* Work required *
Copy every record exactly, with nothing left out.

* Information provided *
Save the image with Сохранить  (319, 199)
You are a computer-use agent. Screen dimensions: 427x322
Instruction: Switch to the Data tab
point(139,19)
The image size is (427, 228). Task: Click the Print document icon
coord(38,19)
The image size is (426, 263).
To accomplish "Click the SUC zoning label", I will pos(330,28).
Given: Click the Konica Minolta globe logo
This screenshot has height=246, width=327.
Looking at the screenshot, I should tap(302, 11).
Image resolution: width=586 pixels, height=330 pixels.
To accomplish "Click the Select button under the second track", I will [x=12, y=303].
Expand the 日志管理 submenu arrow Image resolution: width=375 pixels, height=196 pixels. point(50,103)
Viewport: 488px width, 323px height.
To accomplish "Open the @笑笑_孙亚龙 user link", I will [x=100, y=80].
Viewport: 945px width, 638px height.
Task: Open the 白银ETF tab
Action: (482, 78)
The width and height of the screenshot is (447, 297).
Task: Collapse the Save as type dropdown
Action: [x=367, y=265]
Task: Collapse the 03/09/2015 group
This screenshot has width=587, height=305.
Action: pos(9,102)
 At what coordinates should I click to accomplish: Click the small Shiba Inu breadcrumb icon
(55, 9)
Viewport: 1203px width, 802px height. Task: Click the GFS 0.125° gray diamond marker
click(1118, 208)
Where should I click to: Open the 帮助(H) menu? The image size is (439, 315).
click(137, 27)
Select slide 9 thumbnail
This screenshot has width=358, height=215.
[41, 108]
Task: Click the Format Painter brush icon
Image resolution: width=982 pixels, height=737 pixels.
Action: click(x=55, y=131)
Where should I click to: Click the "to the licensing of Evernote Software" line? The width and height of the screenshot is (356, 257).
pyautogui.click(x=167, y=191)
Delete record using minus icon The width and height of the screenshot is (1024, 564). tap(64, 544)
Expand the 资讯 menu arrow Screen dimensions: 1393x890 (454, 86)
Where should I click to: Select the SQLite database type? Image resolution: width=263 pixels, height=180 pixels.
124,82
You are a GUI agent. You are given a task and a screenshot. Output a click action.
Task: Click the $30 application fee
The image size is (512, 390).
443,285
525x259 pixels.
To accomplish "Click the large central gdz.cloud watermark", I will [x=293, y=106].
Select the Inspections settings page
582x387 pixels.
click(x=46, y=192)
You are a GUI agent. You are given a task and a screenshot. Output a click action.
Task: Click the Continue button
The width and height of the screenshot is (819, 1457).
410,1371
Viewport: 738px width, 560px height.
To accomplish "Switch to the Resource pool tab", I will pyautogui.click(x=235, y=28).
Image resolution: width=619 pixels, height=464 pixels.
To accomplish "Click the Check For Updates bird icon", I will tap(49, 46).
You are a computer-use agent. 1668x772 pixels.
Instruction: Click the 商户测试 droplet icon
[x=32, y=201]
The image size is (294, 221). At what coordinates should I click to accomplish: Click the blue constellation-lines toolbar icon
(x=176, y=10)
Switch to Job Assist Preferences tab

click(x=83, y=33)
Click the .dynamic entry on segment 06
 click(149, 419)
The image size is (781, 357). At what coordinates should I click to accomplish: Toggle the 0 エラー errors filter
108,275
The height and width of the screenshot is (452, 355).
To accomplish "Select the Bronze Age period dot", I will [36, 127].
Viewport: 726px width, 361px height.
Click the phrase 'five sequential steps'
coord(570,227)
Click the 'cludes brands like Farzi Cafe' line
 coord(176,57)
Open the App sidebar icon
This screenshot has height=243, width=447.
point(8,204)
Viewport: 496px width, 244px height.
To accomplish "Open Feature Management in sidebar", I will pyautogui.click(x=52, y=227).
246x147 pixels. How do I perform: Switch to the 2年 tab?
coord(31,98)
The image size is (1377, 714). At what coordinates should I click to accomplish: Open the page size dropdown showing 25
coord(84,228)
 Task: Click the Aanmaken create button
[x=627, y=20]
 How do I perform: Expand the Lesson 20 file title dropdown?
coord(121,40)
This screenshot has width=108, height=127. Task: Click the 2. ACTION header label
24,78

* Exercise result *
Save the image with Сохранить  (319, 199)
You are a computer-use agent. Screen dimensions: 427x322
Instruction: Switch to the Data tab
point(139,19)
The image size is (427, 228). Task: Click the Print document icon
coord(38,19)
The image size is (426, 263).
To accomplish "Click the SUC zoning label", I will pos(330,28).
Given: Click the Konica Minolta globe logo
This screenshot has height=246, width=327.
Looking at the screenshot, I should tap(302, 11).
Image resolution: width=586 pixels, height=330 pixels.
To accomplish "Click the Select button under the second track", I will [x=12, y=303].
Expand the 日志管理 submenu arrow Image resolution: width=375 pixels, height=196 pixels. point(50,103)
Viewport: 488px width, 323px height.
To accomplish "Open the @笑笑_孙亚龙 user link", I will [x=100, y=80].
Viewport: 945px width, 638px height.
Task: Open the 白银ETF tab
Action: (482, 78)
The width and height of the screenshot is (447, 297).
Task: Collapse the Save as type dropdown
Action: [x=367, y=265]
Task: Collapse the 03/09/2015 group
This screenshot has width=587, height=305.
Action: pos(9,102)
 At what coordinates should I click to accomplish: Click the small Shiba Inu breadcrumb icon
(55, 9)
Viewport: 1203px width, 802px height. Task: Click the GFS 0.125° gray diamond marker
click(1118, 208)
Where should I click to: Open the 帮助(H) menu? The image size is (439, 315).
click(137, 27)
Select slide 9 thumbnail
This screenshot has width=358, height=215.
[41, 108]
Task: Click the Format Painter brush icon
Image resolution: width=982 pixels, height=737 pixels.
Action: click(x=55, y=131)
Where should I click to: Click the "to the licensing of Evernote Software" line? The width and height of the screenshot is (356, 257).
pyautogui.click(x=167, y=191)
Delete record using minus icon The width and height of the screenshot is (1024, 564). tap(64, 544)
Expand the 资讯 menu arrow Screen dimensions: 1393x890 (454, 86)
Where should I click to: Select the SQLite database type? Image resolution: width=263 pixels, height=180 pixels.
124,82
You are a GUI agent. You are given a task and a screenshot. Output a click action.
Task: Click the $30 application fee
The image size is (512, 390).
443,285
525x259 pixels.
To accomplish "Click the large central gdz.cloud watermark", I will [x=293, y=106].
Select the Inspections settings page
582x387 pixels.
click(x=46, y=192)
You are a GUI agent. You are given a task and a screenshot. Output a click action.
Task: Click the Continue button
The width and height of the screenshot is (819, 1457).
410,1371
Viewport: 738px width, 560px height.
To accomplish "Switch to the Resource pool tab", I will pyautogui.click(x=235, y=28).
Image resolution: width=619 pixels, height=464 pixels.
To accomplish "Click the Check For Updates bird icon", I will tap(49, 46).
You are a computer-use agent. 1668x772 pixels.
Instruction: Click the 商户测试 droplet icon
[x=32, y=201]
The image size is (294, 221). At what coordinates should I click to accomplish: Click the blue constellation-lines toolbar icon
(x=176, y=10)
Switch to Job Assist Preferences tab

click(x=83, y=33)
Click the .dynamic entry on segment 06
 click(149, 419)
The image size is (781, 357). At what coordinates should I click to accomplish: Toggle the 0 エラー errors filter
108,275
The height and width of the screenshot is (452, 355).
To accomplish "Select the Bronze Age period dot", I will [36, 127].
Viewport: 726px width, 361px height.
Click the phrase 'five sequential steps'
coord(570,227)
Click the 'cludes brands like Farzi Cafe' line
 coord(176,57)
Open the App sidebar icon
This screenshot has height=243, width=447.
point(8,204)
Viewport: 496px width, 244px height.
To accomplish "Open Feature Management in sidebar", I will pyautogui.click(x=52, y=227).
246x147 pixels. How do I perform: Switch to the 2年 tab?
coord(31,98)
The image size is (1377, 714). At what coordinates should I click to accomplish: Open the page size dropdown showing 25
coord(84,228)
 Task: Click the Aanmaken create button
[x=627, y=20]
 How do I perform: Expand the Lesson 20 file title dropdown?
coord(121,40)
This screenshot has width=108, height=127. Task: Click the 2. ACTION header label
24,78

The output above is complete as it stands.